The S-Phase Arrest of Host Cells Caused by an Alpha-Herpesvirus Genome Replication Facilitates Viral Recruitment of RNA Polymerase II to Transcribe Viral Genes.

Abstract

Herpesviruses rely on host RNA polymerae II (RNA Pol II) for their mRNA transcription, yet the mechanisms of which has been poorly defined, while certain herpesviruses can enhance viral gene transcription by altering the RNA Pol II location, modulating its phosphorylation, or directly interacting with RNA Pol II. However, the influence of herpesviruses on RNA Pol II transcription extends beyond these direct effects. Here, we present a novel mechanism by which the host cell cycle regulates viral gene transcription via RNA Pol II during infection by Anatid Herpesvirus 1 (AnHV-1), an avian alpha-herpesvirus. The results demonstrated that the formation of viral replication compartments (vRCs) and the subsequent recruitment of RNA pol II are positively correlated with AnHV-1 DNA synthesis. As viral DNA replication progresses, host cells are arrested in the S phase, which not only halts host gene transcription but also facilitates viral transcription.

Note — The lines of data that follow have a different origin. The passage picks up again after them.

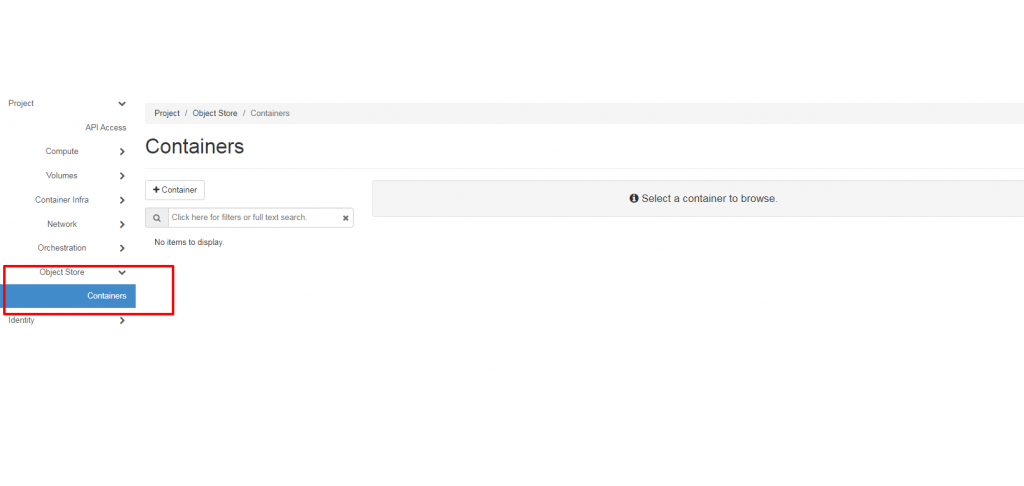Click the Identity sidebar label
This screenshot has width=1024, height=486.
(22, 320)
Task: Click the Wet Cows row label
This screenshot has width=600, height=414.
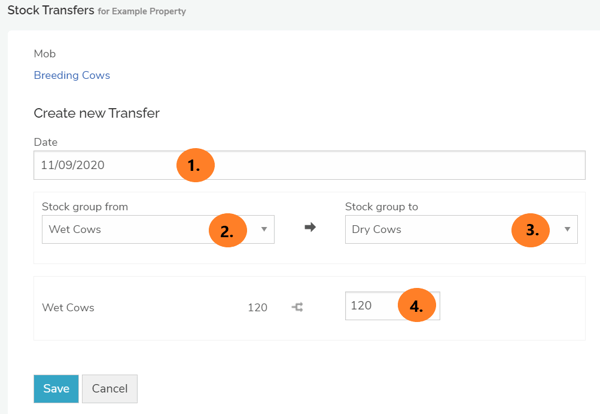Action: (x=68, y=307)
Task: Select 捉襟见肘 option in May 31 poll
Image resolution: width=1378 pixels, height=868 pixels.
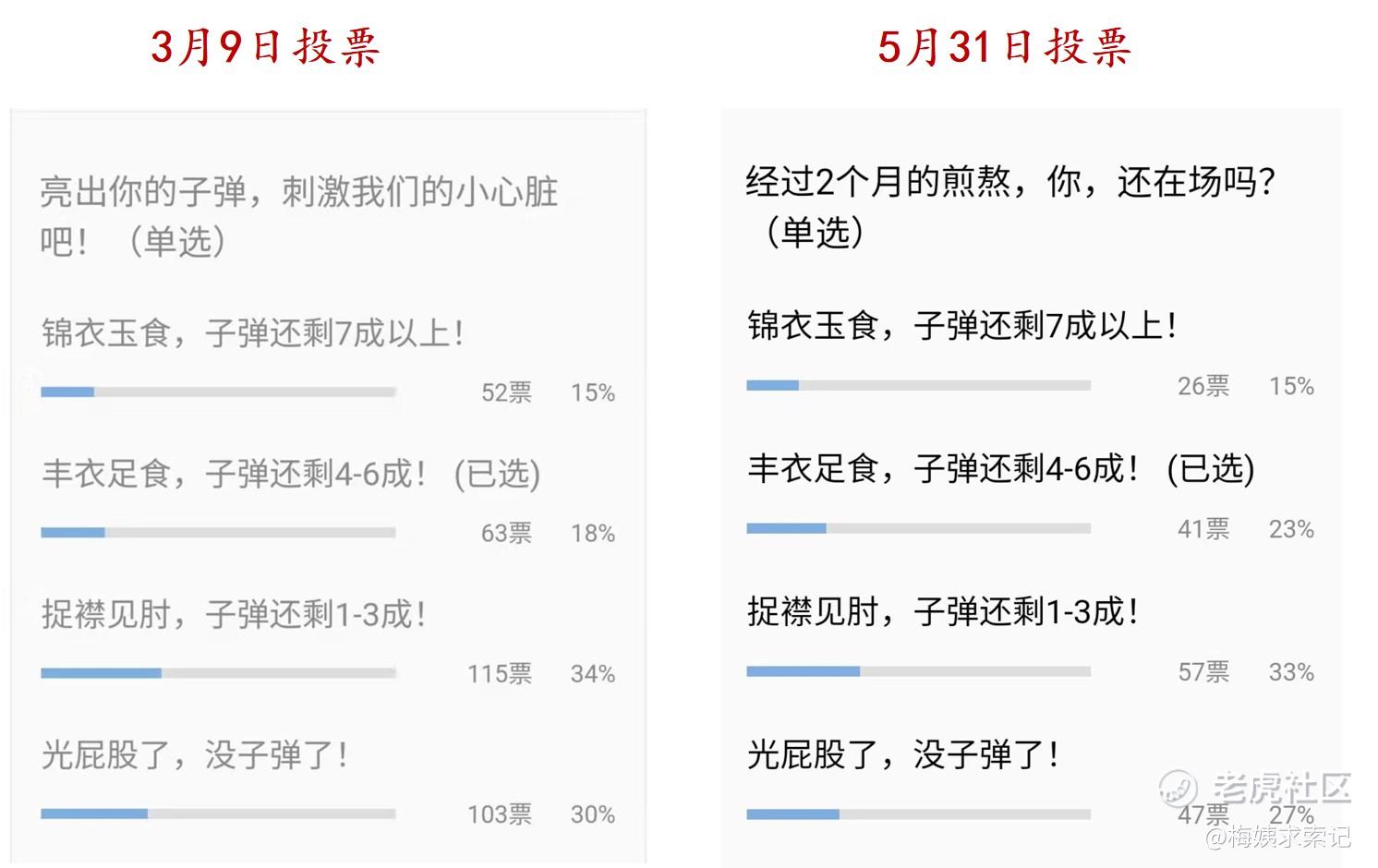Action: (x=943, y=611)
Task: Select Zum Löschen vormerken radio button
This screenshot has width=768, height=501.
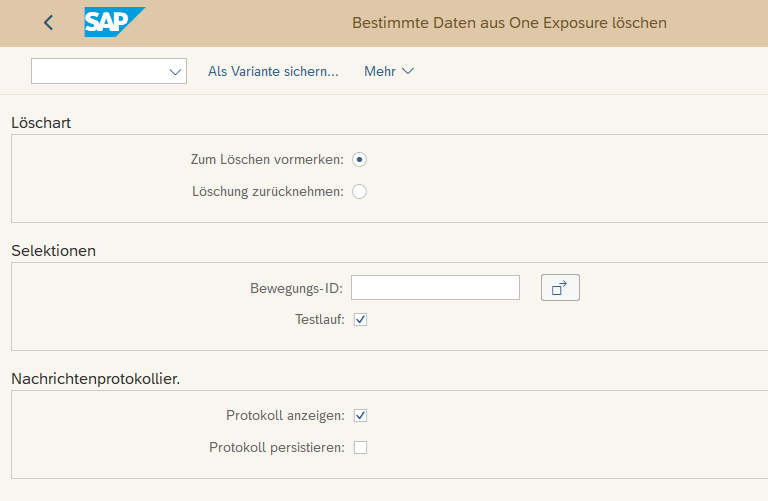Action: click(x=360, y=159)
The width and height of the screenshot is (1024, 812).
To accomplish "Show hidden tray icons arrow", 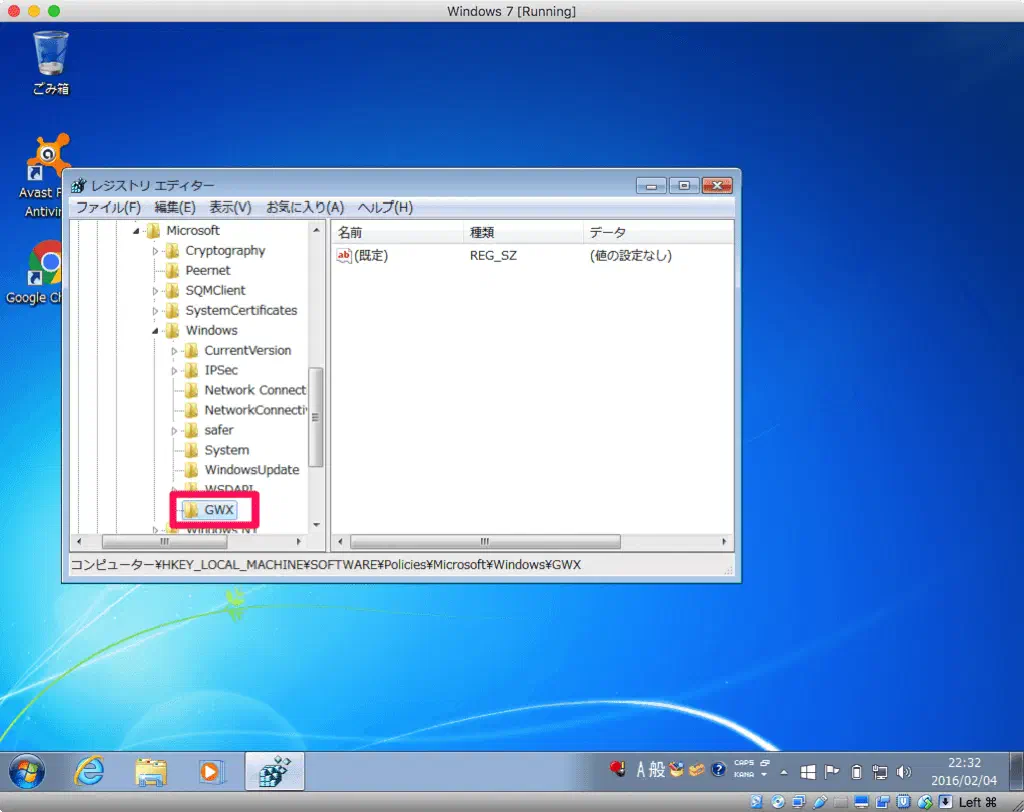I will click(x=784, y=772).
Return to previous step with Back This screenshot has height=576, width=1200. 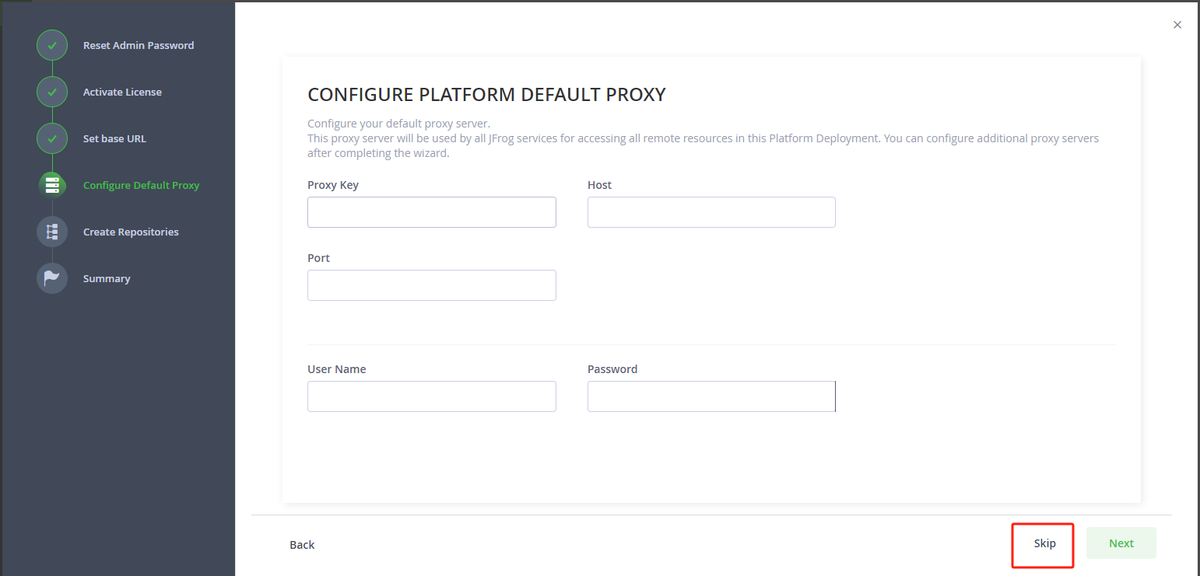[302, 545]
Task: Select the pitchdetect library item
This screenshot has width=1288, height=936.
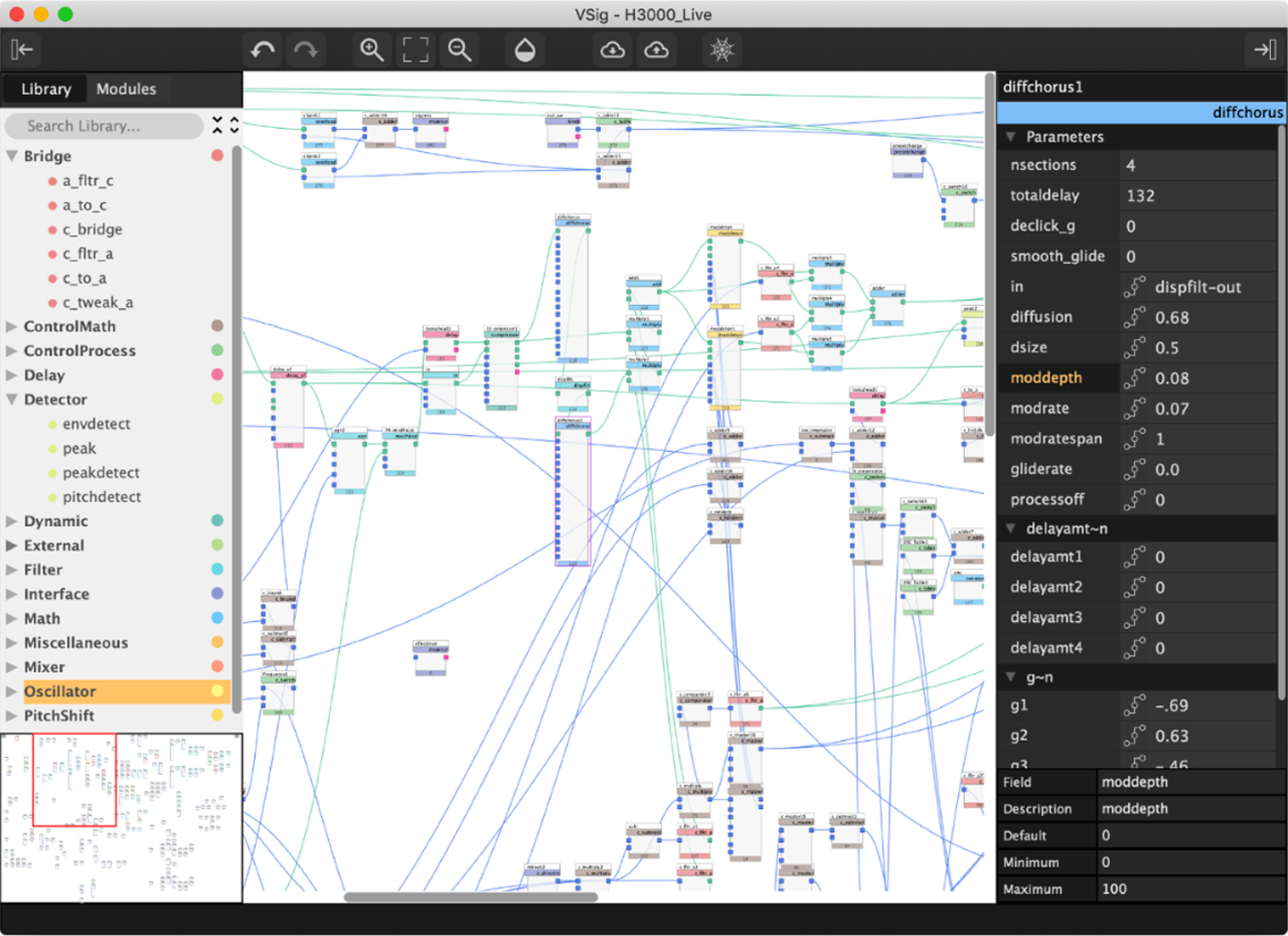Action: click(101, 497)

This cell cycle arrest in the S phase promotes viral DNA (vDNA) synthesis and vRC formation, which further enhances the preferential recruitment of RNA Pol II to viral promoters, enabling efficient viral gene transcription. We propose that this S phase arrest and the hijacking of RNA Pol II represent a novel mechanism by which AnHV-1 enhances viral transcription, offering a unique survival strategy compared to the known strategy in herpesviruses. These findings expand our understanding of herpesvirus-host interactions and highlight potential targets for antiviral strategies.